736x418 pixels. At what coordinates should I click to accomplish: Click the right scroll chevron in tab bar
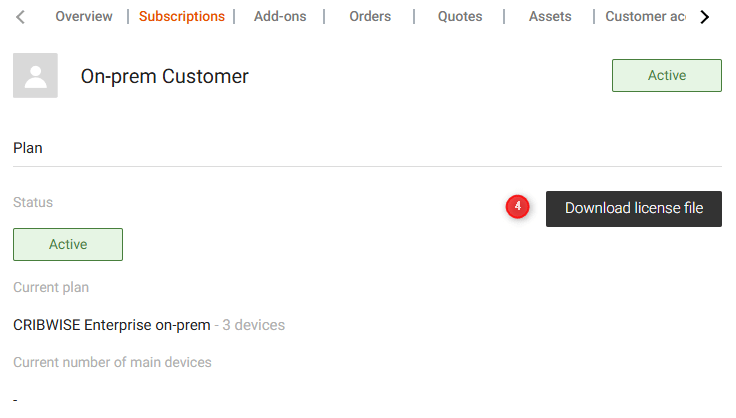705,17
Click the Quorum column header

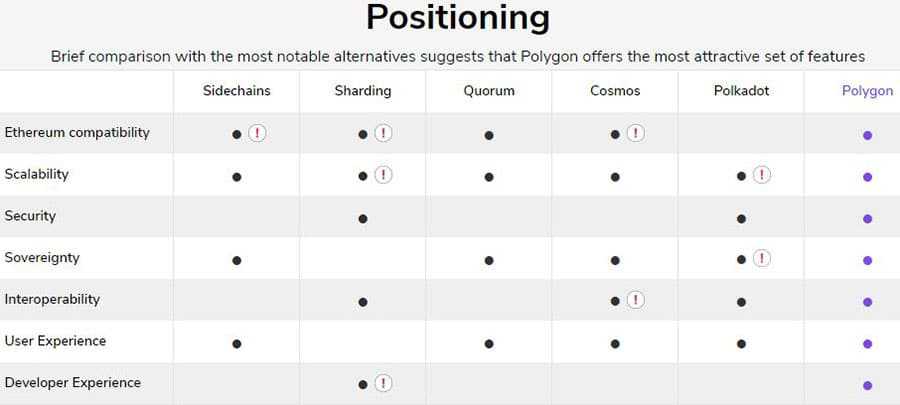(489, 91)
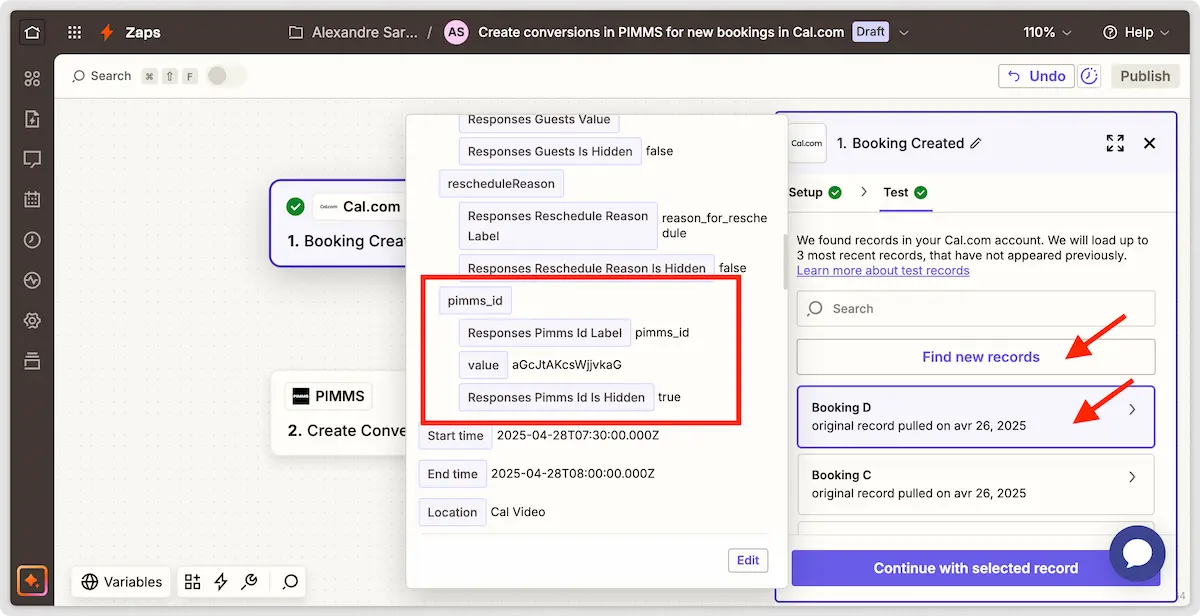Expand the step panel to full screen
This screenshot has height=616, width=1200.
[x=1115, y=143]
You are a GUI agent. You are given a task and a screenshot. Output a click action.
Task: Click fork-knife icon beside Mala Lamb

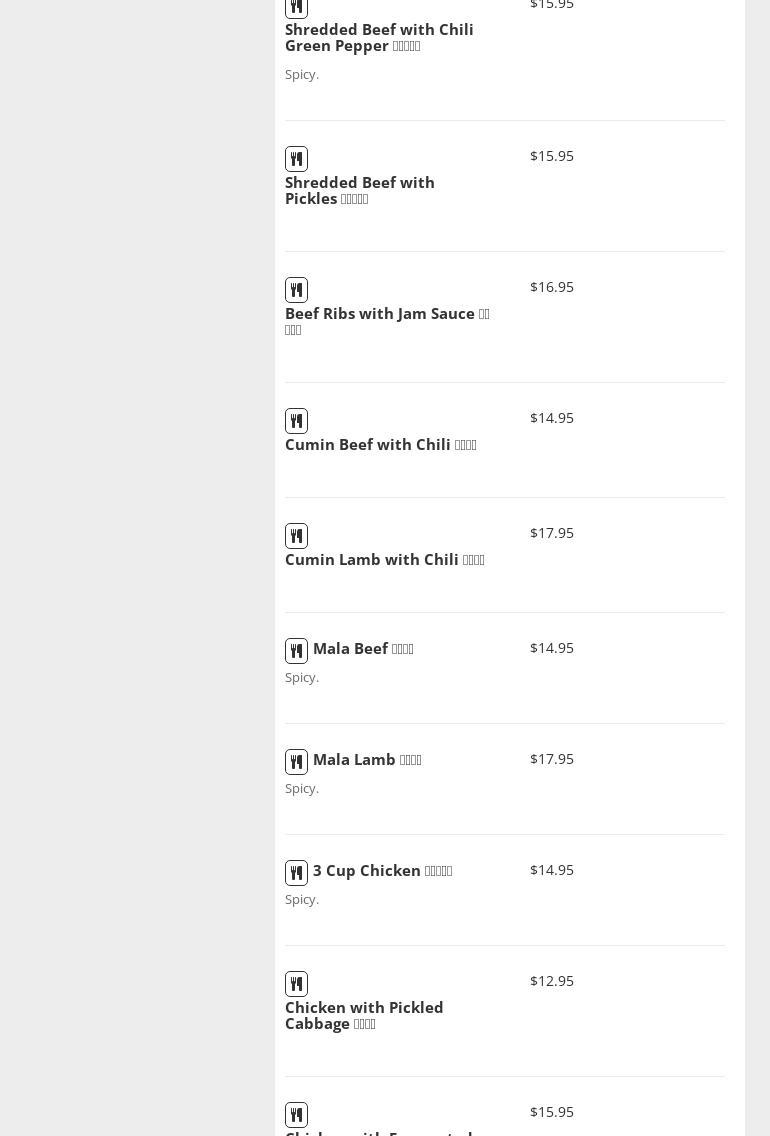(296, 762)
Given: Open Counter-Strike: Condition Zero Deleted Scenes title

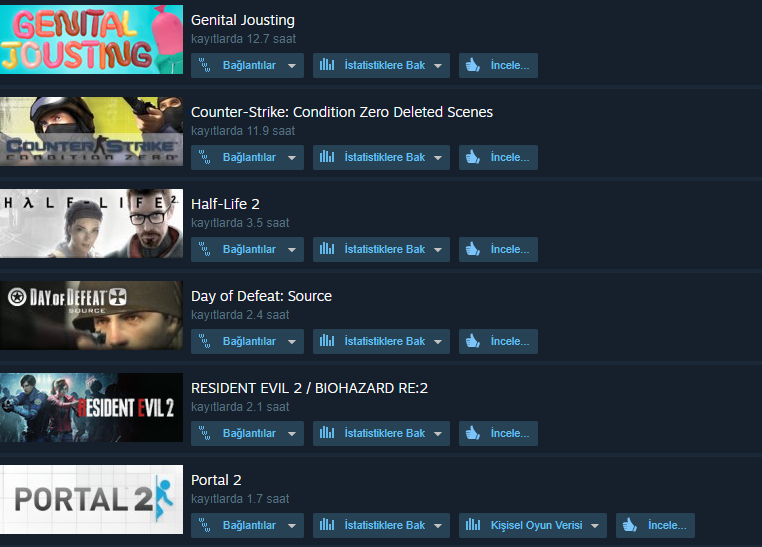Looking at the screenshot, I should pyautogui.click(x=342, y=112).
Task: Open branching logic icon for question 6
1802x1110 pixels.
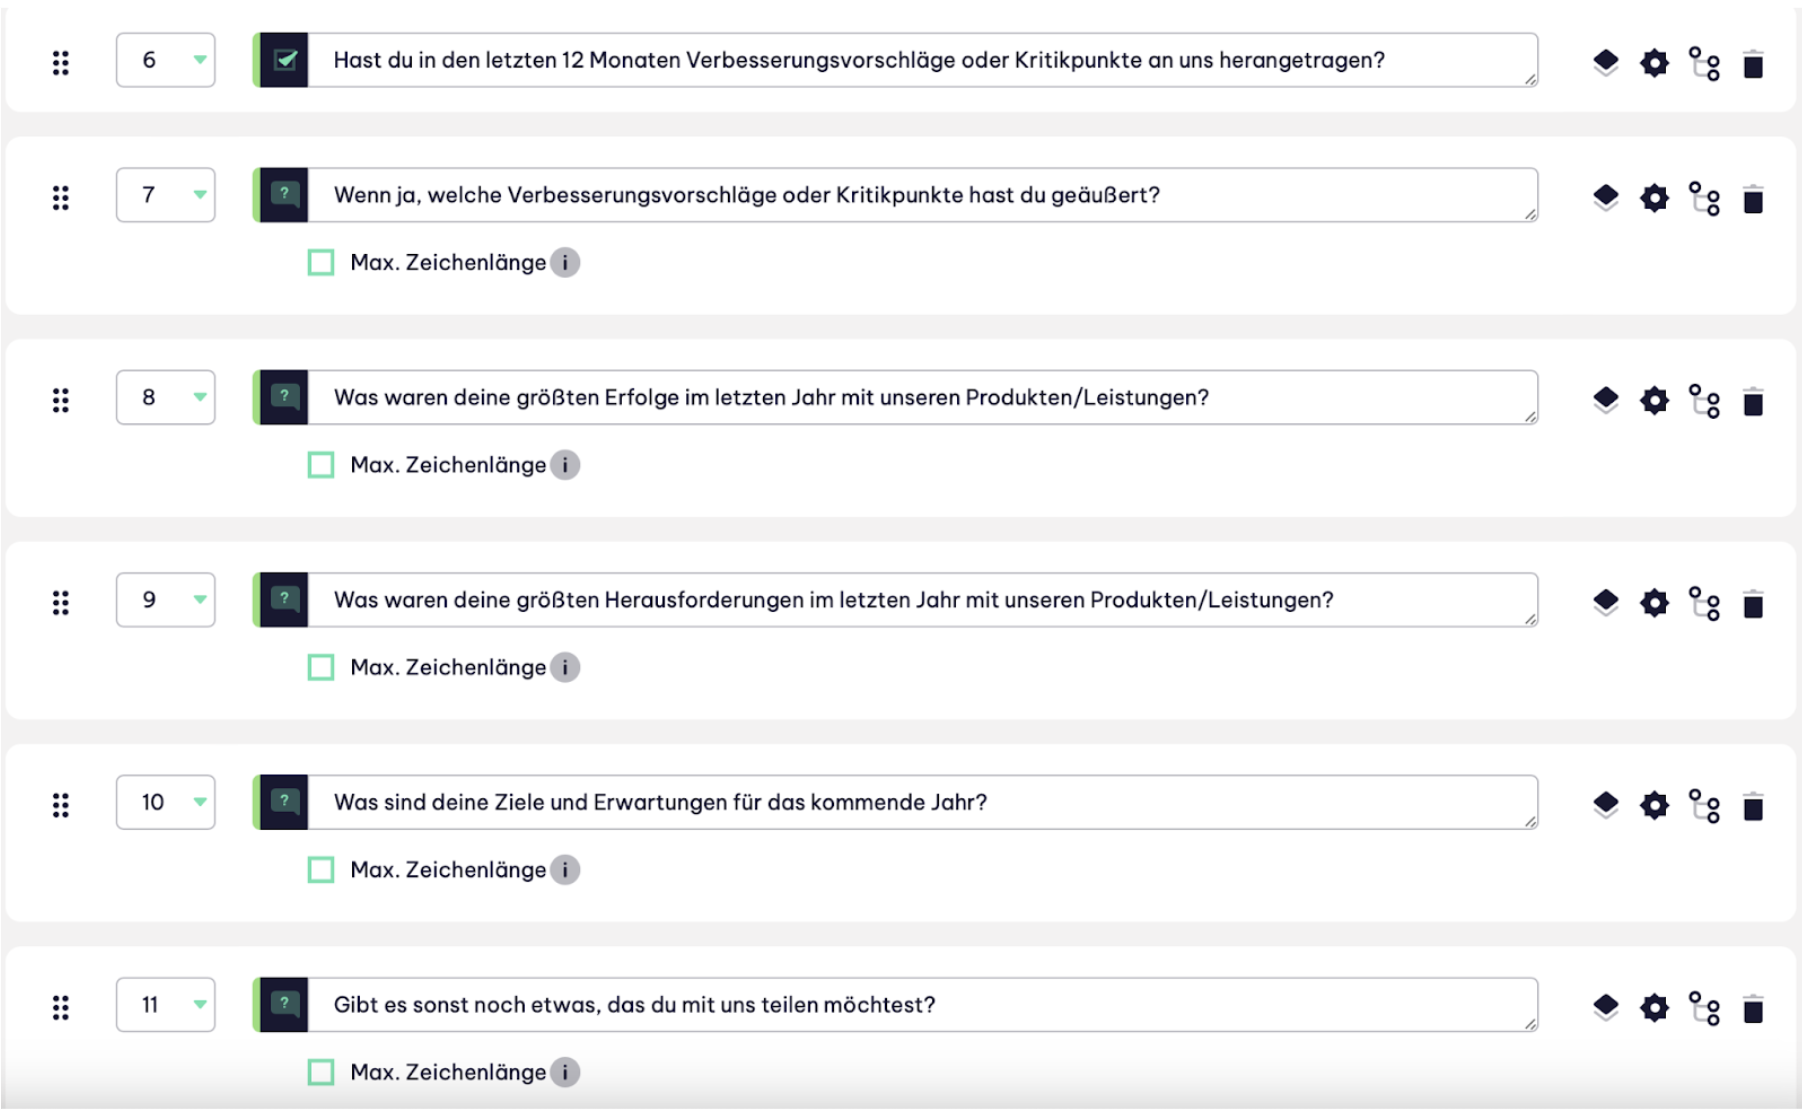Action: pyautogui.click(x=1704, y=63)
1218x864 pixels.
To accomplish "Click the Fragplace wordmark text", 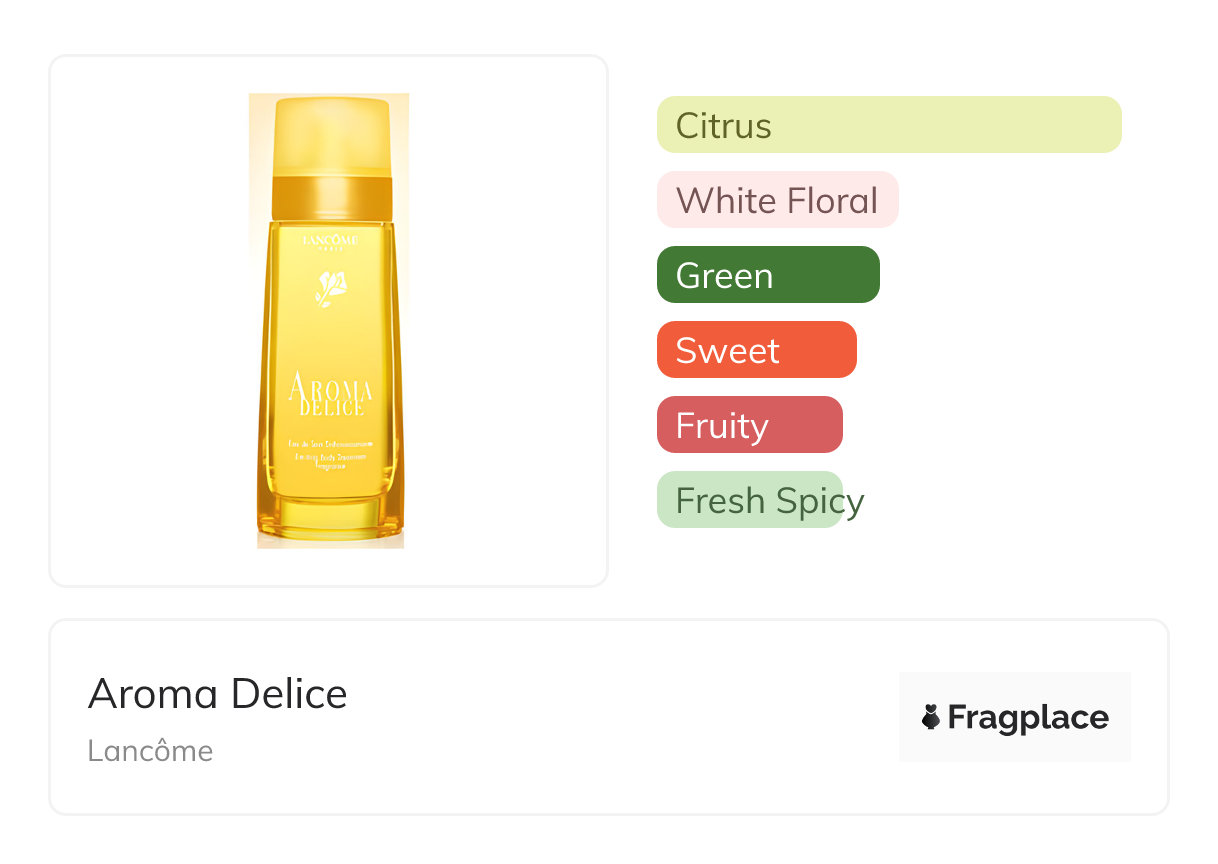I will click(1028, 717).
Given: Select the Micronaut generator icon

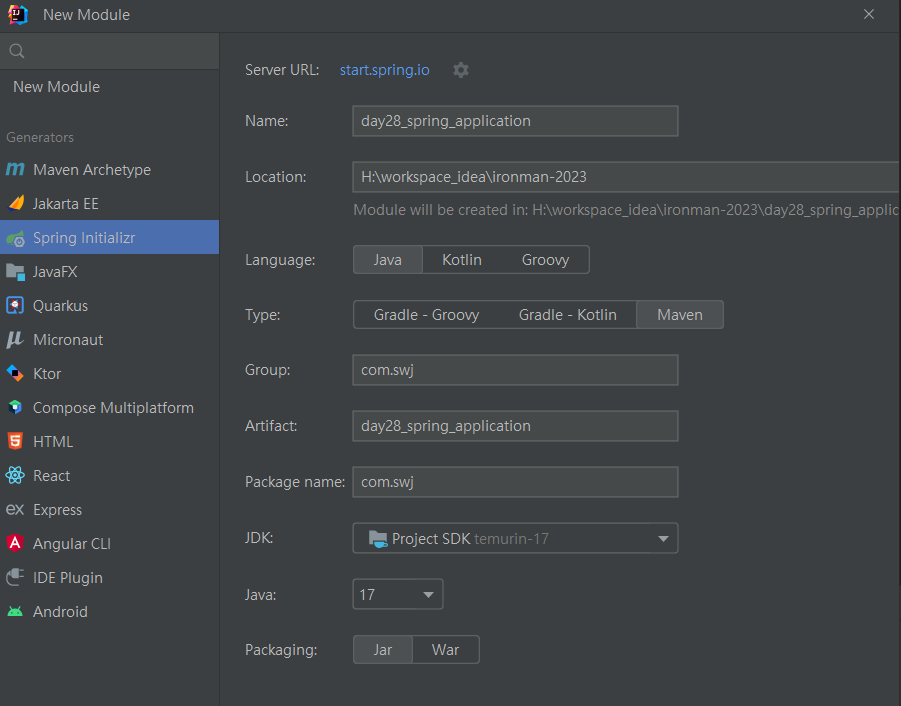Looking at the screenshot, I should tap(15, 340).
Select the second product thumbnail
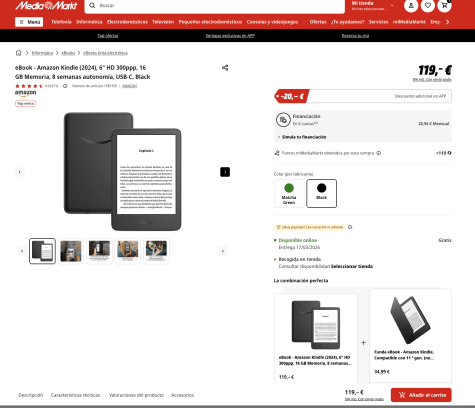Image resolution: width=475 pixels, height=408 pixels. tap(71, 251)
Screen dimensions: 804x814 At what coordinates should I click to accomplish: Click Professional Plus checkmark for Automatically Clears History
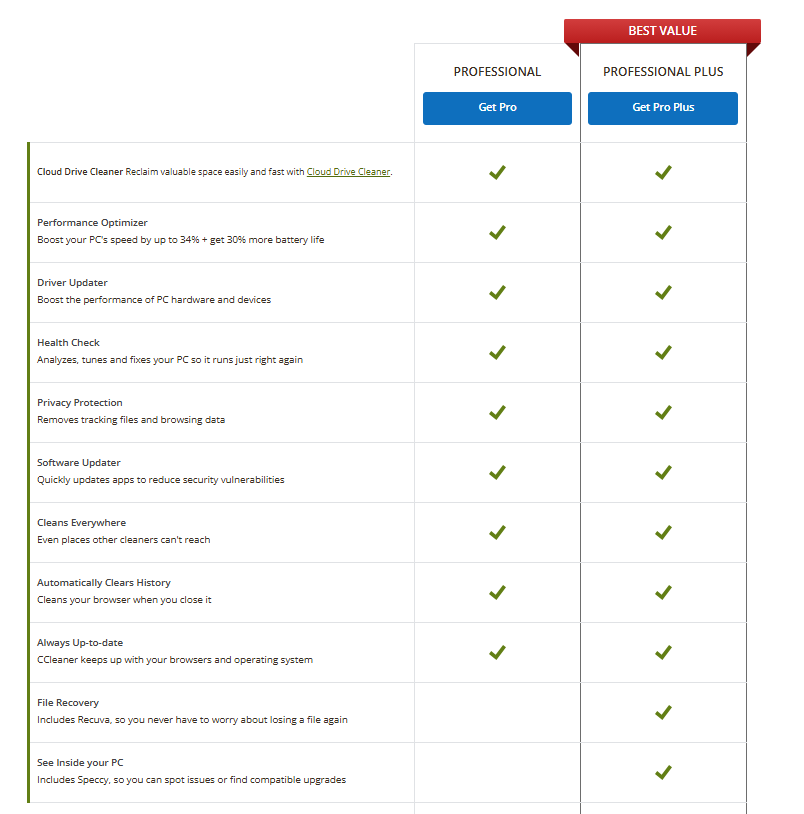point(662,592)
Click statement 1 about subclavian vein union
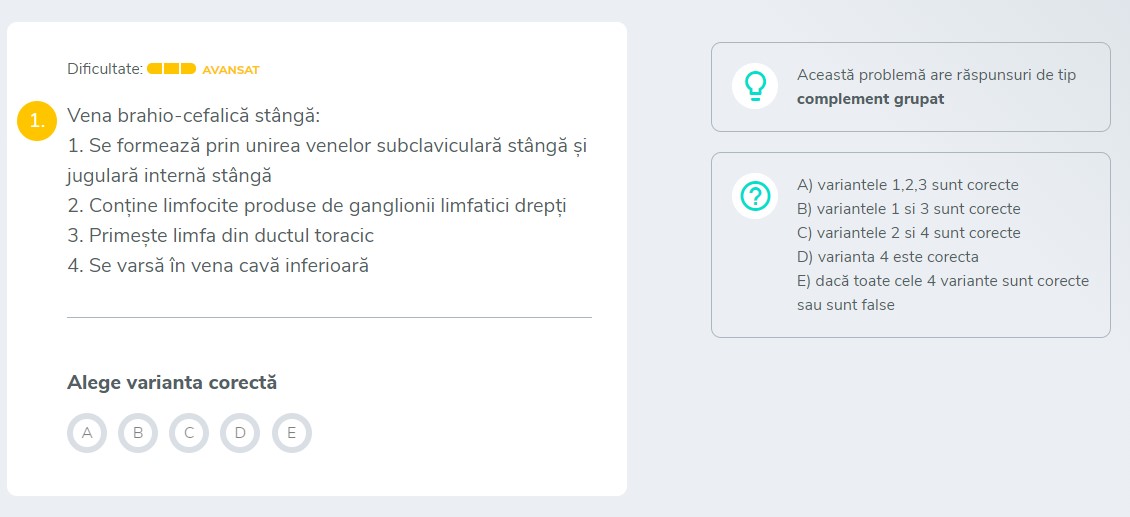Image resolution: width=1130 pixels, height=517 pixels. (328, 160)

-*-

*Exercise instructions*
Repeat exactly the lines from the one holding "Select the second product thumbnail" through the last line of the entries, both included; the pictures do not belong in the copy.

*Completed task*
Select the second product thumbnail
Image resolution: width=475 pixels, height=408 pixels. tap(71, 251)
Screen dimensions: 804x814 At what coordinates should I click to accomplish: Click Professional Plus checkmark for Automatically Clears History
point(662,592)
Click statement 1 about subclavian vein union
Image resolution: width=1130 pixels, height=517 pixels. (328, 160)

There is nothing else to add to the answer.